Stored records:
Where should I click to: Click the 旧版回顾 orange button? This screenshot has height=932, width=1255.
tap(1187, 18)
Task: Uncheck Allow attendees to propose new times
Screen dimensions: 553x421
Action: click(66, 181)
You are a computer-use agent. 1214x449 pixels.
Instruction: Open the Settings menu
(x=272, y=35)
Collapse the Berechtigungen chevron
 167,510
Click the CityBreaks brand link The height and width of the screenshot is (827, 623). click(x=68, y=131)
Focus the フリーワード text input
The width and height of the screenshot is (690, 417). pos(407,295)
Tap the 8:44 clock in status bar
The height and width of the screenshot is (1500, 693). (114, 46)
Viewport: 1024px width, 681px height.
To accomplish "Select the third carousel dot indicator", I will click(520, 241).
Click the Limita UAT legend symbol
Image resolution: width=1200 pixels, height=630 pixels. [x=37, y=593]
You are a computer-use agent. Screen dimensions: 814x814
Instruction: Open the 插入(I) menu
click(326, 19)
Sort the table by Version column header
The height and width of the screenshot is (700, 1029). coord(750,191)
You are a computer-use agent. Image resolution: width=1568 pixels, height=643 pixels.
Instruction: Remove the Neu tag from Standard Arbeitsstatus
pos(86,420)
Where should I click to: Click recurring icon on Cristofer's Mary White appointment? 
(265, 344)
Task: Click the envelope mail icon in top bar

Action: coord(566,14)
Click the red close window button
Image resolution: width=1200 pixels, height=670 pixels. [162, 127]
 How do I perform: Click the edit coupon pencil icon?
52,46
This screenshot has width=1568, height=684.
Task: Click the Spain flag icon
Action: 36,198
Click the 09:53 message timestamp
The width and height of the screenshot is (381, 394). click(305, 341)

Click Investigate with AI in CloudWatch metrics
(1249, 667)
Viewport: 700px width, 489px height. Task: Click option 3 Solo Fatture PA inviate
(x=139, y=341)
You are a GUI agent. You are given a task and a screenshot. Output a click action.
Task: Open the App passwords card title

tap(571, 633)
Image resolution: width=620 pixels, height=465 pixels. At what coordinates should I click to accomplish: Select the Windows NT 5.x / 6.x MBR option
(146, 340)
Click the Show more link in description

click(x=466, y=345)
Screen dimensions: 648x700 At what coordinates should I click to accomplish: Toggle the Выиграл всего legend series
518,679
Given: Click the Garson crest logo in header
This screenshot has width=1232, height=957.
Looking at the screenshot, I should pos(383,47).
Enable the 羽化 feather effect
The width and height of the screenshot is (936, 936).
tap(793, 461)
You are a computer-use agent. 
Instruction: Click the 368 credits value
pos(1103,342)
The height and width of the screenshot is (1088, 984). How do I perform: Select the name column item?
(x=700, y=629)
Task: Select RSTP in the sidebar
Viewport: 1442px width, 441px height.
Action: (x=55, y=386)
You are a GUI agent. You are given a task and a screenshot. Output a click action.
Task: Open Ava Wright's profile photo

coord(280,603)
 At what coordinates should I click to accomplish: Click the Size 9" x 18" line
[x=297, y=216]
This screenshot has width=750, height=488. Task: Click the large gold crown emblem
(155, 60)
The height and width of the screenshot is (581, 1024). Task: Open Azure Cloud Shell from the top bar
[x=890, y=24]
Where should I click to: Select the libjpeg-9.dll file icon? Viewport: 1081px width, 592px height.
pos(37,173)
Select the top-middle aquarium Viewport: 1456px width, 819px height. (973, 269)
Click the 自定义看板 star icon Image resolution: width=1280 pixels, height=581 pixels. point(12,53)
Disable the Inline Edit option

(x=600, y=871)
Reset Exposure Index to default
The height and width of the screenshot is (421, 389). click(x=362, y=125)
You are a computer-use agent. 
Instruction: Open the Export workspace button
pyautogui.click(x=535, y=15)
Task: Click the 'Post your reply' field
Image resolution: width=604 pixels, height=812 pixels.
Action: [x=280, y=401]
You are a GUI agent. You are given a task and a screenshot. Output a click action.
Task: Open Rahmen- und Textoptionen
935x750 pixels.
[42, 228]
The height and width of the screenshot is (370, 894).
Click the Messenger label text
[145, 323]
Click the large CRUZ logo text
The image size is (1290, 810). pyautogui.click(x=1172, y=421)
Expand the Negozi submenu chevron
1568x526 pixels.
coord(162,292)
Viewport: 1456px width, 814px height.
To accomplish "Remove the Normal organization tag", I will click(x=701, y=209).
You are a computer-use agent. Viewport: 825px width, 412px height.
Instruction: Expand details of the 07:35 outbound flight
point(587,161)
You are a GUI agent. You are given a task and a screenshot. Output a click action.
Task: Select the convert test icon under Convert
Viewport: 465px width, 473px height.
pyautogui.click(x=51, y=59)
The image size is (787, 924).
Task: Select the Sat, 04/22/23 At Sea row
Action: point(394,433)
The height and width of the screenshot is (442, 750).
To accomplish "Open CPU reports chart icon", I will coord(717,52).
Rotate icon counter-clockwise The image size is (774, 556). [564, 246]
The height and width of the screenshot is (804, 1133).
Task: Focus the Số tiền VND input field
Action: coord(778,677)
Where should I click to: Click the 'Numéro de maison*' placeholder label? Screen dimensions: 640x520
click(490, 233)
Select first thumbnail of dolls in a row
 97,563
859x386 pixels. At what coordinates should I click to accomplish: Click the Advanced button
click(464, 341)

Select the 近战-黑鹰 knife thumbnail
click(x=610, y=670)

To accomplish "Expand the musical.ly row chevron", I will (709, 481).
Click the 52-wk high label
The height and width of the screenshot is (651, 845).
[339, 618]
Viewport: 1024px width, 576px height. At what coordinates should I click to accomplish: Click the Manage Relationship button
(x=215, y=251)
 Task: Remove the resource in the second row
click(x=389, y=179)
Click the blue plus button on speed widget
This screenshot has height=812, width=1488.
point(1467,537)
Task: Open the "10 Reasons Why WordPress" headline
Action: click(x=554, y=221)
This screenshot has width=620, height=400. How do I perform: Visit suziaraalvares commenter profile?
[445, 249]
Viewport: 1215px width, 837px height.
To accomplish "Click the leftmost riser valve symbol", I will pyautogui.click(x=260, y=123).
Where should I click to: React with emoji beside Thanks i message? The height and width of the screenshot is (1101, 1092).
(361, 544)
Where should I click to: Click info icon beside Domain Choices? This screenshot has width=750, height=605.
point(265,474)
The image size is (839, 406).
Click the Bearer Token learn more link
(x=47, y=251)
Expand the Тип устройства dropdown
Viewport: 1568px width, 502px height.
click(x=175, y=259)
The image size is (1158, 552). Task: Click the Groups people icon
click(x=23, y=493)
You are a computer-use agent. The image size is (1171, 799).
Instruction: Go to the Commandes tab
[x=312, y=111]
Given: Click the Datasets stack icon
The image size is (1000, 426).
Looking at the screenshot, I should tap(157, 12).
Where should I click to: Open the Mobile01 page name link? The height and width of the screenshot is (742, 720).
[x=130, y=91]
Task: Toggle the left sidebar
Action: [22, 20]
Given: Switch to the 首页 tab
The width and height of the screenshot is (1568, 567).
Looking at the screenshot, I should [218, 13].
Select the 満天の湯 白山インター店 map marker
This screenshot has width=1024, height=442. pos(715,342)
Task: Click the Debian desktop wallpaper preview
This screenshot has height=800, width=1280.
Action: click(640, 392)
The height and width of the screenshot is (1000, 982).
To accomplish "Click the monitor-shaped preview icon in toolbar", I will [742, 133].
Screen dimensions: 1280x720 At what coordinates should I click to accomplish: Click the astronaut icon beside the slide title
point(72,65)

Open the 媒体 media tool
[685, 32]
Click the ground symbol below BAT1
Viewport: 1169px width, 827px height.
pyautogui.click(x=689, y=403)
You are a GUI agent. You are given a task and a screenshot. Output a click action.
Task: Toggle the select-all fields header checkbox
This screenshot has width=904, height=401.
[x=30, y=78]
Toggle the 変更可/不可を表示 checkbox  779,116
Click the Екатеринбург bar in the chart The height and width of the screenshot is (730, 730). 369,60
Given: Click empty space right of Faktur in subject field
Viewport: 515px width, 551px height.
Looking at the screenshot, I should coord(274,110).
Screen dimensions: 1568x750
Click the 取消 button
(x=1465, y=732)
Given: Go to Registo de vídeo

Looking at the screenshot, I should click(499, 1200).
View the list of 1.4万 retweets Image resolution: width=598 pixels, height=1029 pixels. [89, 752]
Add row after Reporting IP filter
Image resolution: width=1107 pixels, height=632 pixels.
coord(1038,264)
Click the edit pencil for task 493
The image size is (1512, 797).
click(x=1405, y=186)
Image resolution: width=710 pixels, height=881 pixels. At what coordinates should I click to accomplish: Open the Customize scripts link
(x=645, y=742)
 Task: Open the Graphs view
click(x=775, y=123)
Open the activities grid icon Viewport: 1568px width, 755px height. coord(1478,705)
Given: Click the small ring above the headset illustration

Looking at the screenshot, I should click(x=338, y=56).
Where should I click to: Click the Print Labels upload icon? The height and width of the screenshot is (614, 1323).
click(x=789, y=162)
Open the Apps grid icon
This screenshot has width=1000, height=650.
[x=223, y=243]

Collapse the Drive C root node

▶ [Work task]: List every line above that contains the word "chart".

▶ [Response to this task]:
To accomplish "Open CPU reports chart icon", I will coord(717,52).
Click the Екатеринбург bar in the chart The height and width of the screenshot is (730, 730). 369,60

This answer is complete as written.